Only, it really, really isn’t. Celebrities don’t owe you anything, least of all intimate face time. We have a particular problem with the notion of famous people in Ireland, a nation where our own brand of celebrity is a grim joke. Should an internationally-recognised film star have the temerity to grace a red carpet opening here or find themselves cornered by an Irish journalist at a press junket, the inevitability of them being asked if they have an grandmother from the Emerald Isle is genuinely unsettling. Hey, remember that time a reporter practically got in a fight with Russell Crowe because he had no time for a pathetic line of questioning? Not exactly one for the showreel, that.

It’s okay to get star-struck. That’s a natural enough reaction to someone you greatly respect and admire. Hell, years ago I once talked the head off the singer of a band in a bar until he very politely inferred that I was annoying him (seriously, he was ridiculously nice about it) and I became instantly mortified and got the hell out of there. I’m still embarrassed about that but that’s life, isn’t it? Live and learn. Justin Bieber has had his fair share of awkward moments, and you can Google ‘em all.

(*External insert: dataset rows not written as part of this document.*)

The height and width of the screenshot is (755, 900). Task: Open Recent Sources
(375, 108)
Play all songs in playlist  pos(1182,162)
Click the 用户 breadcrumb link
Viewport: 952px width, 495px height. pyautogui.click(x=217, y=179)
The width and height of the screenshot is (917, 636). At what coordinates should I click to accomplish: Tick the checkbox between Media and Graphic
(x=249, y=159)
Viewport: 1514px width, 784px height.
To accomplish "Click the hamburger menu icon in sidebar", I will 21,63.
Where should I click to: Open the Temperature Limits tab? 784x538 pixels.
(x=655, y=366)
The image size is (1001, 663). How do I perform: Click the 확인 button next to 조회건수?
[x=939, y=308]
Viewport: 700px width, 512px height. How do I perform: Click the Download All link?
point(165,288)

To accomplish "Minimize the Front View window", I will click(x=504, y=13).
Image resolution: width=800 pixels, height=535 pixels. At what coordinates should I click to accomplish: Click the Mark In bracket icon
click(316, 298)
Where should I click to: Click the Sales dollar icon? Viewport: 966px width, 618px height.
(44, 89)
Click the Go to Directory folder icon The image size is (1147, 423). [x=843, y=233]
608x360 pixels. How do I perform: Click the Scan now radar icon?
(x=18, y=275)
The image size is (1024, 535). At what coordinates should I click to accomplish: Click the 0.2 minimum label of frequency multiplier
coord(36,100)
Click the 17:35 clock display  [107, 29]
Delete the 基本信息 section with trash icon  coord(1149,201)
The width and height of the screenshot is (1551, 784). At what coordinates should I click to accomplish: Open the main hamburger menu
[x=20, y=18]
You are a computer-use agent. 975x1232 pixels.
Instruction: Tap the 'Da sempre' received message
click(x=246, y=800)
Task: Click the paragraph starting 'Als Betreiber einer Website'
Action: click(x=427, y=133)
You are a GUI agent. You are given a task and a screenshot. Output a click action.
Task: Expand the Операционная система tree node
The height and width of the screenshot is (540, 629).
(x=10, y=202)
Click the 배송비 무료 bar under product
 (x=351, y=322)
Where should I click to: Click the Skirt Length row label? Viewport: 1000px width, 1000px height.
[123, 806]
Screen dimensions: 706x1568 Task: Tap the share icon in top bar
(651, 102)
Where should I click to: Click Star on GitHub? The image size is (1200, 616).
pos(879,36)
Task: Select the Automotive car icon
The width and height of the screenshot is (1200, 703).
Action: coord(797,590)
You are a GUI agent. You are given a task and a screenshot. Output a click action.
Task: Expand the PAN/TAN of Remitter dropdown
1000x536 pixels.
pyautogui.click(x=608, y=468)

A better read, however, is his GQ interview with Caity Weaver from earlier this year. There you will find excellent writing and a fascinating portrait of a guy who possibly shouldn’t be in the position he is in, gilded as it may indeed be. At times, he comes across like an immature clown. In other moments, you witness how heavy the crown lies and you wonder if he’d be best served taking a couple of years off, something he may not actually have the autonomy to do. In the meantime, he’d probably appreciate some dickhead not harassing him while he’s out for a stroll.